复杂山地条件下的超高层建筑风效应及气动优化研究

The mountainous cities such as Chongqing etc. have witnessed the rapidly increasing trend of super-tall buildings in recent years. However, the topographic effects can influence both the wind velocities and veering winds, thereby resulting in the asymmetric wind loads and probably significant torsional moments. Furthermore, the wind characteristics are quite complex under the hilly terrain conditions. Consequently, it is of great urgency to improve the wind-resistant performance of super-tall buildings under complex terrain conditions. This proposed study aims to investigate the wind effects and aerodynamic optimization of super-tall buildings under complex terrain conditions by combining the field measurements, wind tunnel tests and numerical simulations. And the proposed study is composed of four closely related tasks. Task 1 is to study the wind characteristics under complex terrain conditions and develop the veering wind model on the basis of the established field measurement platform. Task 2 is to elucidate the effects of veering wind on the aerodynamic forces of super-tall buildings by the wind tunnel tests. Task 3 is to perform the high-fidelity simulations of topographic effects on the super-tall buildings under complex terrain conditions in the cross-validation against the corresponding field data and experimental measurements. Task 4 is to propose the data fusion algorithm of the CFD-driven deep learning for the aerodynamic optimization of super-tall buildings under complex terrain conditions. The outputs of the proposed study will further our understanding of wind characteristics over complex terrains, reveal the mechanism of veering winds on the aerodynamic forces of super-tall buildings, and enhance the wind-resistant optimization design of super-tall buildings.

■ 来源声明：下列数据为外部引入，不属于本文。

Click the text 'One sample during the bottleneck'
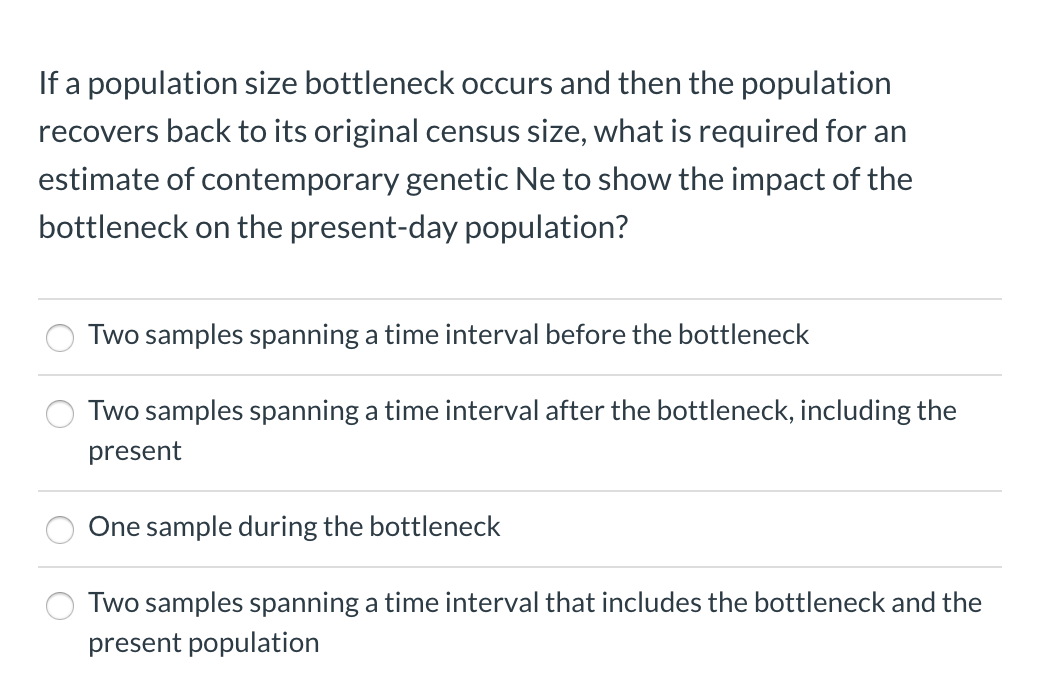The image size is (1038, 700). tap(294, 527)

近年来重庆等山地城市出现越来越多的超高层建筑，而山地环境不仅影响风速，也使得风向沿垂直方面偏转明显，这将导致超高层建筑出现显著的非对称荷载和扭转荷载。因此，亟需针对山地风场下的超高层建筑抗风性能开展研究。本项目采用现场实测、风洞试验以及数值模拟综合研究方法，研究复杂山地条件下的超高层建筑风效应作用机理及气动优化方法。主要研究内容包括：①基于山地风场现场实测平台，获得山地风场特性并发展偏转风（风向角垂直变化）模型；②根据山地风场模型，采用风洞试验研究风向偏转对超高层建筑气动力的影响；③发展针对山地风场下超高层建筑风效应的高保真数值模拟方法，并结合现场实测和风洞试验进行验证；④研究深度学习与数值模拟数据融合算法，提出超高层建筑一体化气动优化方法。本项目的研究成果将加深山地风场特征的理解，揭示偏转风对超高层建筑风效应的作用机理，完善超高层建筑抗风优化设计方法，具有重要的理论和工程实际意义。

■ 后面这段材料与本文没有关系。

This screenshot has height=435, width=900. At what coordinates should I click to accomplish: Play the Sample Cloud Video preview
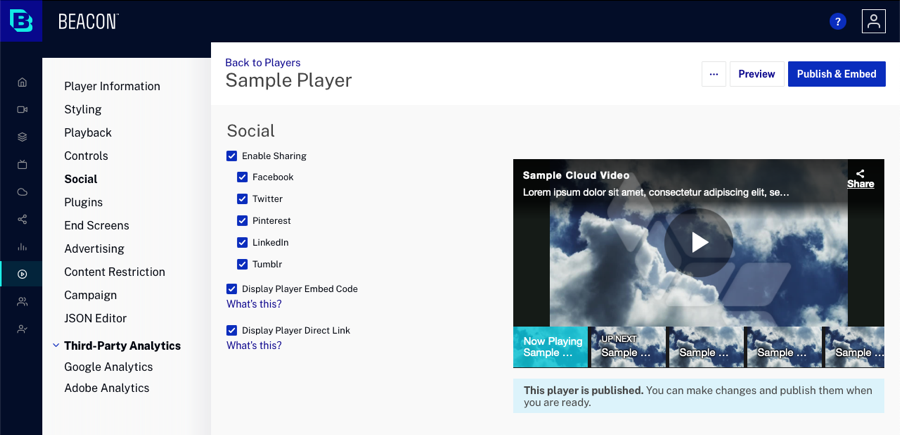tap(699, 242)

本项目针对复杂地形影响下工程结构风效应评估的需求，紧密围绕复杂风场下工程结构风效应评估和模拟方法开展研究。以非稳态的大涡模拟湍流模型为基础进行数值仿真，建立了理想山地湍流风场的精细化大涡模拟方法框架，并基于深度学习方法建立了能处理风速时空信息的多点风速同步预测神经网络模型。同时，本项目结合风洞试验和数值模拟，开展了偏转风场下不同长宽比超高层建筑气动荷载及气弹响应研究，揭示了偏转风场对超高层建筑的作用机理。此外，本研究发展了大气边界层湍流风场生成技术、建筑气动荷载模拟技术，建立了结构风效应评估云计算平台。本项目的研究成果为复杂山地条件下高柔建筑结构风效应评估提供坚实的理论基础和实用的技术手段。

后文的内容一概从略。